:: Recorded information ::

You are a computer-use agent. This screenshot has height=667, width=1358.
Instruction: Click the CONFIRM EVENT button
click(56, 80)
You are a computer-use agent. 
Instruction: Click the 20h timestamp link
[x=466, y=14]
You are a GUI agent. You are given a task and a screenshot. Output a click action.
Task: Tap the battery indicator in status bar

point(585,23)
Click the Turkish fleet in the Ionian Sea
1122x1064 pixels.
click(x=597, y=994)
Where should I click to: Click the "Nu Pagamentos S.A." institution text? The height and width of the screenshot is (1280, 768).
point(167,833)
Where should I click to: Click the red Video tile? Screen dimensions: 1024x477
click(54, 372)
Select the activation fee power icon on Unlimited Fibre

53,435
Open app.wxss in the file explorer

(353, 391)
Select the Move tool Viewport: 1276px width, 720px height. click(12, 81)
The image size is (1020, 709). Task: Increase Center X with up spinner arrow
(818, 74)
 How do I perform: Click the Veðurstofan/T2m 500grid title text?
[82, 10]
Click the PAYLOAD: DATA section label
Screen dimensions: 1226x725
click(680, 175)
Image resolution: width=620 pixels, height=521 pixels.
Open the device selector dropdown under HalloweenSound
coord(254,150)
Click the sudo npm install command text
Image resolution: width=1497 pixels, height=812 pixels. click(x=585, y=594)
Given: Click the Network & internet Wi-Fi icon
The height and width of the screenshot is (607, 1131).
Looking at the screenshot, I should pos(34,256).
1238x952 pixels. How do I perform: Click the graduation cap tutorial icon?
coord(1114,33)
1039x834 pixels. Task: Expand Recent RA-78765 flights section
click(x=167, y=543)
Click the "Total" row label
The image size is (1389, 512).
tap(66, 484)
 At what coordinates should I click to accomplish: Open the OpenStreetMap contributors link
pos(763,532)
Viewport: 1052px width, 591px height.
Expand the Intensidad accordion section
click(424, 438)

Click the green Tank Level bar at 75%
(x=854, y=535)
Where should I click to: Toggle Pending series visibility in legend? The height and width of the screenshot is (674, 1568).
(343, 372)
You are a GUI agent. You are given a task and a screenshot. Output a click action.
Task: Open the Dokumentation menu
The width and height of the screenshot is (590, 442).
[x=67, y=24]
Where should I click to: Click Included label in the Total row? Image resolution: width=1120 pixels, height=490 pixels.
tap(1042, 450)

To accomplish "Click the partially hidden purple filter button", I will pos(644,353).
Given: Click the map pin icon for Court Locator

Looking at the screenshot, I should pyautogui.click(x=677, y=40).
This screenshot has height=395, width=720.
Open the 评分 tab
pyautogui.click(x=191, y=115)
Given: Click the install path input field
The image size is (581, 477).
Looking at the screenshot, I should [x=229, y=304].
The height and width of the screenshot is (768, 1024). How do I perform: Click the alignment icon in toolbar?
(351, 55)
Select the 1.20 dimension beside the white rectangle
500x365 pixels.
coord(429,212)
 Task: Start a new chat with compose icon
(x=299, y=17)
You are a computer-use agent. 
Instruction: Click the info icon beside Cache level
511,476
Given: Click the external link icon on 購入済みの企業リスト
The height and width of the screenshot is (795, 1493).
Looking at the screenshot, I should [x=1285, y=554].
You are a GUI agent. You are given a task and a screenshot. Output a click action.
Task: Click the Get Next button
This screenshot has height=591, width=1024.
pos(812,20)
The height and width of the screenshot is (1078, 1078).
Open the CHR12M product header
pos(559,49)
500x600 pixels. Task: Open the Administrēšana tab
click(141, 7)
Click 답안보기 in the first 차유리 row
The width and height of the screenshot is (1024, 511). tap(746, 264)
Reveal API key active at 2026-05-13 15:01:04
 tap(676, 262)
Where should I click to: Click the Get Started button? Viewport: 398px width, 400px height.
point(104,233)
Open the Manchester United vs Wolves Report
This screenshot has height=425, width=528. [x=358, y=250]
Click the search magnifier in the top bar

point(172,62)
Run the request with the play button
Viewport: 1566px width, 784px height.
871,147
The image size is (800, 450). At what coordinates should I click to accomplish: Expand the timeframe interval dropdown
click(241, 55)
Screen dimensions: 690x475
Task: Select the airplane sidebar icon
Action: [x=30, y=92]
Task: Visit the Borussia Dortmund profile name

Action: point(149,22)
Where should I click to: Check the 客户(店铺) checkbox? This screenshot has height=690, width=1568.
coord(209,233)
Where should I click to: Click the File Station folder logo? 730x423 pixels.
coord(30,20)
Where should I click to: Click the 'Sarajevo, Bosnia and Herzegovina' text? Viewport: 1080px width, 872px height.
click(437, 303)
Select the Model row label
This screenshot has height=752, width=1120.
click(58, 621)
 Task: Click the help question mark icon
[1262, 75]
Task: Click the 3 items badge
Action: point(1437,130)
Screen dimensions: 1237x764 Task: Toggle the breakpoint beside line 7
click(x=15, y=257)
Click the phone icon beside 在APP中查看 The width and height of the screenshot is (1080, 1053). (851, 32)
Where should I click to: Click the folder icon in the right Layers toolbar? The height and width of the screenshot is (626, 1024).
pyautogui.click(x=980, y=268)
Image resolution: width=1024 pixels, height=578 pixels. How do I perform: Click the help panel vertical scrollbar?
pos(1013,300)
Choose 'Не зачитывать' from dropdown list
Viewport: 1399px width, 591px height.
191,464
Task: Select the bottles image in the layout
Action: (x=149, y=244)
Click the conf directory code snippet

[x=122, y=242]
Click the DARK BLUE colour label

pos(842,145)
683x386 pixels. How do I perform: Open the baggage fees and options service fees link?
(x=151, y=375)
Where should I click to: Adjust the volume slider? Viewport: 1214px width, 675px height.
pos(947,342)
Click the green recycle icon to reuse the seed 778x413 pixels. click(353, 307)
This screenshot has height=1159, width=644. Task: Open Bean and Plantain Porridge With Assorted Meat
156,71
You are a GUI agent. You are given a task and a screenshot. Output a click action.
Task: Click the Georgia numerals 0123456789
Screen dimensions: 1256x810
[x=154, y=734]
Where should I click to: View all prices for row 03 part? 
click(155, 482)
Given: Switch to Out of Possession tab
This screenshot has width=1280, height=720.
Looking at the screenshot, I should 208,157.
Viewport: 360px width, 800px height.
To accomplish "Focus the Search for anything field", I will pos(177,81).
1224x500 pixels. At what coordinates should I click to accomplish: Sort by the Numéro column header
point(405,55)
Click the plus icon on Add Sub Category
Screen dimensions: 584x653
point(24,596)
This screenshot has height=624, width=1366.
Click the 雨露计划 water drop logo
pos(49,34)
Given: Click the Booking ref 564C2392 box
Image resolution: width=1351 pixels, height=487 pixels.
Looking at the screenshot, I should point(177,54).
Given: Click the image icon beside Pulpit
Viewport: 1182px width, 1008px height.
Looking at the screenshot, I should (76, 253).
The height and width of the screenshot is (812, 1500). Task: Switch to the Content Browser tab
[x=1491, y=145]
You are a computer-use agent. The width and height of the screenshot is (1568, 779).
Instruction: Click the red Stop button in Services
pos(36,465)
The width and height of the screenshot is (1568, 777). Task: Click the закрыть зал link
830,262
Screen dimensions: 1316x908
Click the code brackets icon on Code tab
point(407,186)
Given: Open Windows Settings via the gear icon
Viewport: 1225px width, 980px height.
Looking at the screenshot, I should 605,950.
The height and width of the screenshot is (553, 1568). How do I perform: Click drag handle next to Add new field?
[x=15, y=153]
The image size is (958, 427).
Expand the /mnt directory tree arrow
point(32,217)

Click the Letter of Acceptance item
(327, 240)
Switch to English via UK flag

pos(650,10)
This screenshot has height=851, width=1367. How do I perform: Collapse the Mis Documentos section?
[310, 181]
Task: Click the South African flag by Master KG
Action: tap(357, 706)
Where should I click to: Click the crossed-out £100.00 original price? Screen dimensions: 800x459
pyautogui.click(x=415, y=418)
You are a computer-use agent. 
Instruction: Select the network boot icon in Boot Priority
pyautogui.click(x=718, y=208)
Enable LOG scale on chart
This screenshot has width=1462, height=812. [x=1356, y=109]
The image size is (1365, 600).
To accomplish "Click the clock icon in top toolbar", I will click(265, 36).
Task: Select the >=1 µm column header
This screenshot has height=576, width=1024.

:: Exercise directions ::
Wherever the string "will" appears in the records above, copy the line it sits in.

:: Worked solution ::
To accomplish "Click the partially hidden purple filter button", I will pos(644,353).
To accomplish "Focus the Search for anything field", I will pos(177,81).
To accomplish "Click the clock icon in top toolbar", I will click(265, 36).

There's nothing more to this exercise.